Wir betreten den Laden und werden schon erwartet. Stundenlang muss ich mir Stoffe ansehen und Schnitte für einen Anzug auswählen. Wir einigen uns schließlich auf dunkel-blau mit Lilienmuster. Als alles ausgesucht ist werden meine Maße genommen, und wir können gehen. Der Anzug wird tatsächlich pünktlich abgeliefert werden. In der Zwischenzeit sind Ying und ich wieder in die Villa zurückgekehrt. Dort fange ich an mein Gepäck auszupacken. Ich habe auch etwas ganz besonderes mitgebracht. Die Kassette aus dem Schließfach mit den Fotos, den Blumen und dem Amulett ist unter meinen Gepäckstücken aus Frankreich. Nach Stunden kommt Ying in eines meiner Zimmer.
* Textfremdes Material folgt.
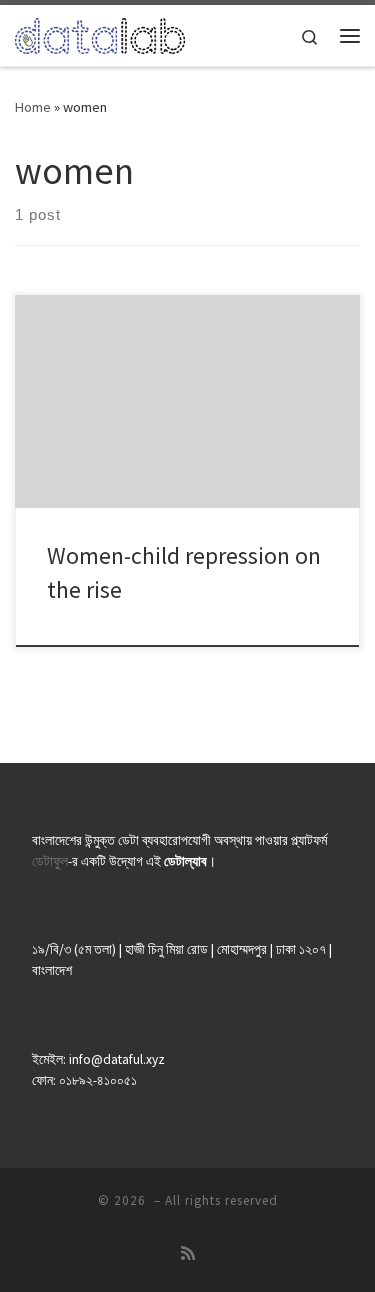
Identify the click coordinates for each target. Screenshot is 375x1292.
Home (33, 107)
»Hallo Justus! Haben sie den Anzug schon ausprobiert? Die Gäste werden in spätestens einer Stunde kommen, eher früher.«

»Ist es schon so spät? Der Anzug passt mir wie angegossen, mit dem werde ich keine Probleme haben. Wenn ich noch mal etwas brauchen sollte werden wir wieder dorthin fahren.«

»Das freut mich! Dann lasse ich sie mal wieder in Ruhe, aber vergessen sie die Zeit nicht!«

»Werde ich nicht!«

Kurz nachdem sie gegangen ist, ziehe ich mich um. Der Schneider hat wirklich ganze Arbeit geleistet. Ich werde heute das Amulett tragen das Elise vor mehr als zwölf Jahren für mich geschnitzt hat.
Bald gehe ich die große Treppe hinunter. In der Empfangshalle wartet Ying bereits auf mich.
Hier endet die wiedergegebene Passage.